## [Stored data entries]

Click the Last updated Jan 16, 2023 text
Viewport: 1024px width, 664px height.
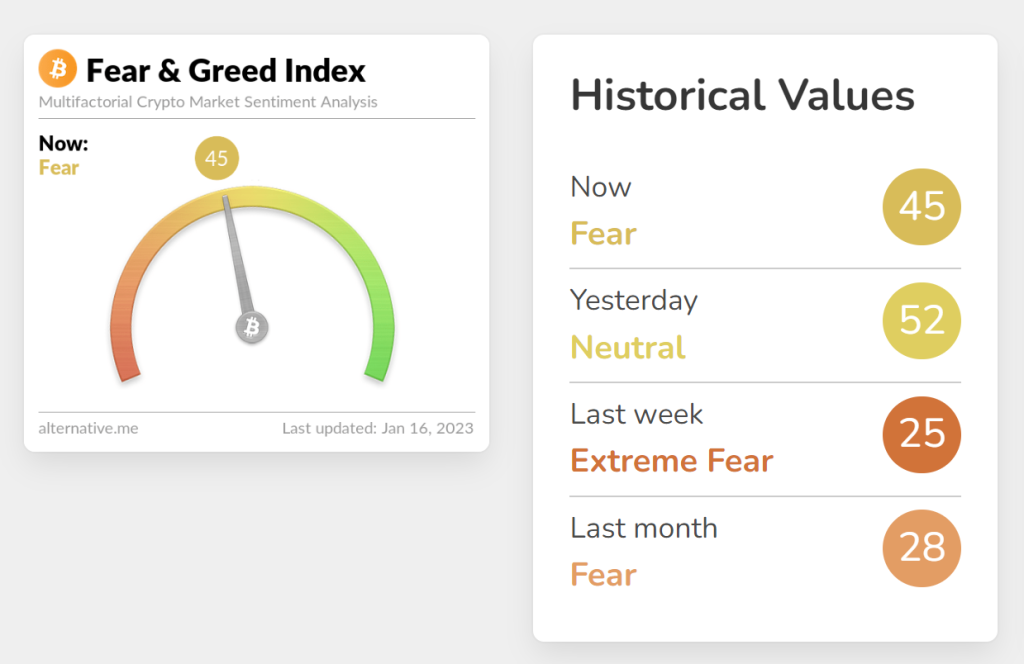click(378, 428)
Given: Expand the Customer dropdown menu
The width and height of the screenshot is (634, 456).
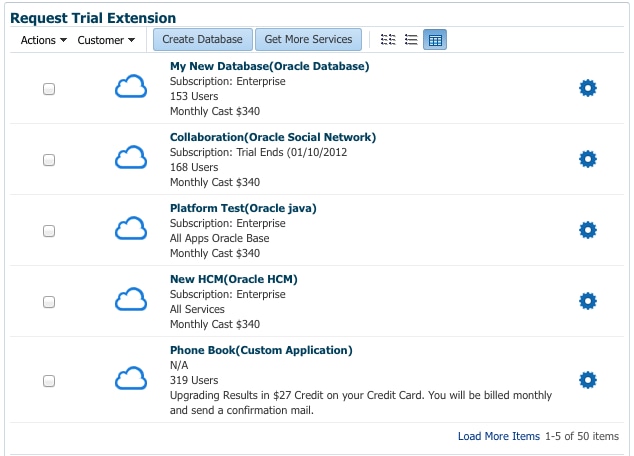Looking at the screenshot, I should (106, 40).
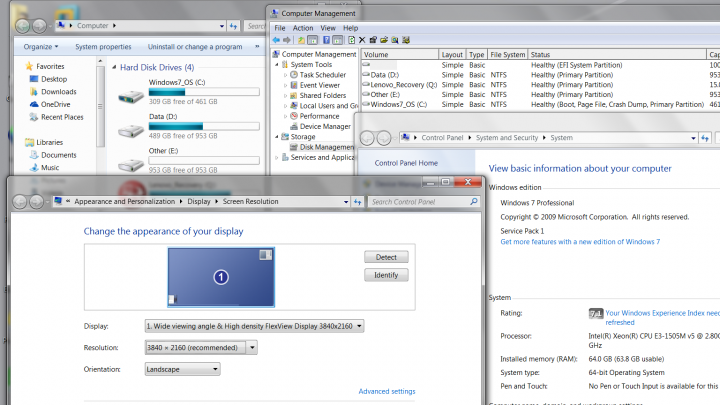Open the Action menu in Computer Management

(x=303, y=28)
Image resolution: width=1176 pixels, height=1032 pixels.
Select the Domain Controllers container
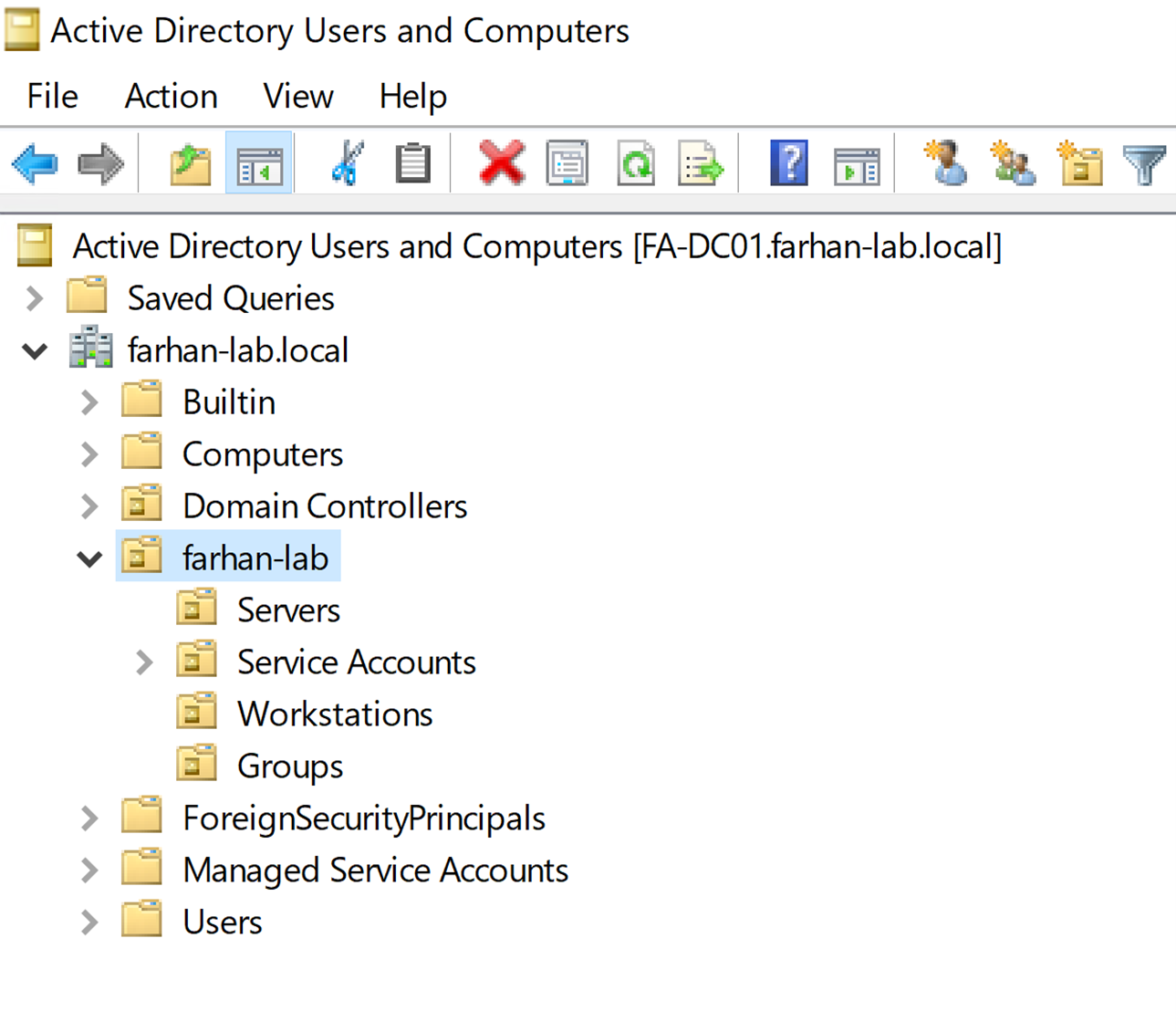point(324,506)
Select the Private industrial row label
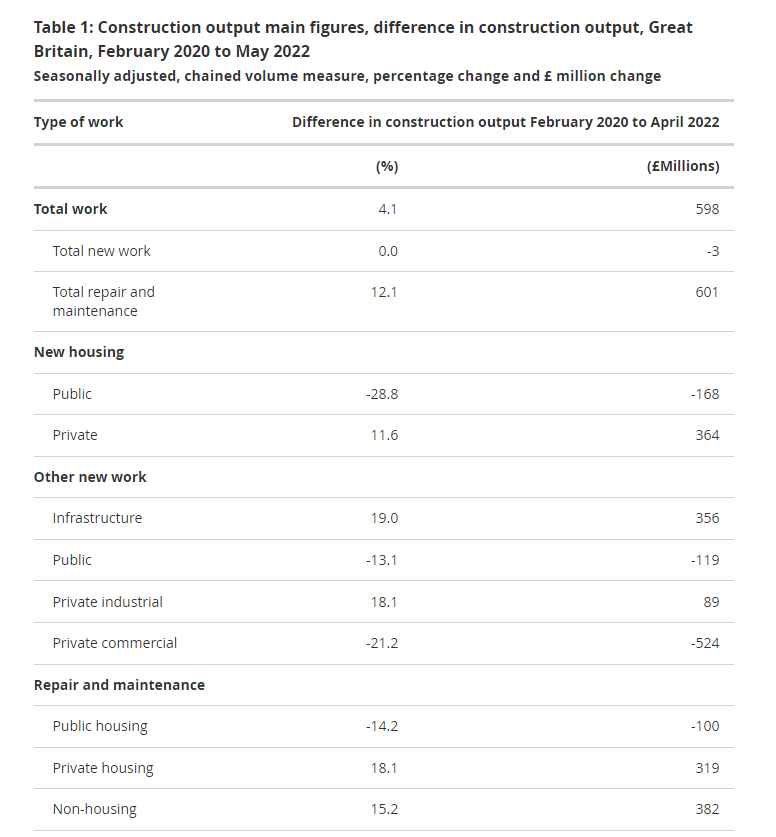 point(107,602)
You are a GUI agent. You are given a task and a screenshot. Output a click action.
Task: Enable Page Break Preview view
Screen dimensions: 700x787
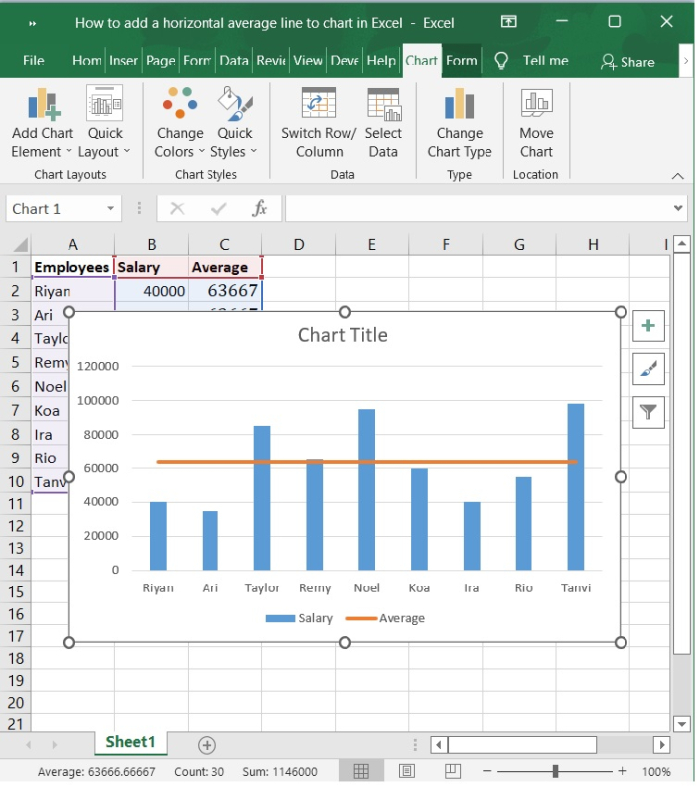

## [WHAT IS BEING ASKED]
Given the entries above, transcribe exactly the lines from the one holding "Given: Expand the Customer dropdown menu" through the one holding "You are a GUI"; pictures do not belong in the transcription.

## [OUTPUT]
Given: Expand the Customer dropdown menu
The width and height of the screenshot is (634, 456).
Looking at the screenshot, I should (106, 40).
Open the Action menu in Computer Management

(x=303, y=28)
Image resolution: width=1176 pixels, height=1032 pixels.
Select the Domain Controllers container
point(324,506)
Select the Private industrial row label
 point(107,602)
You are a GUI agent. You are given a task and a screenshot. Output a click action.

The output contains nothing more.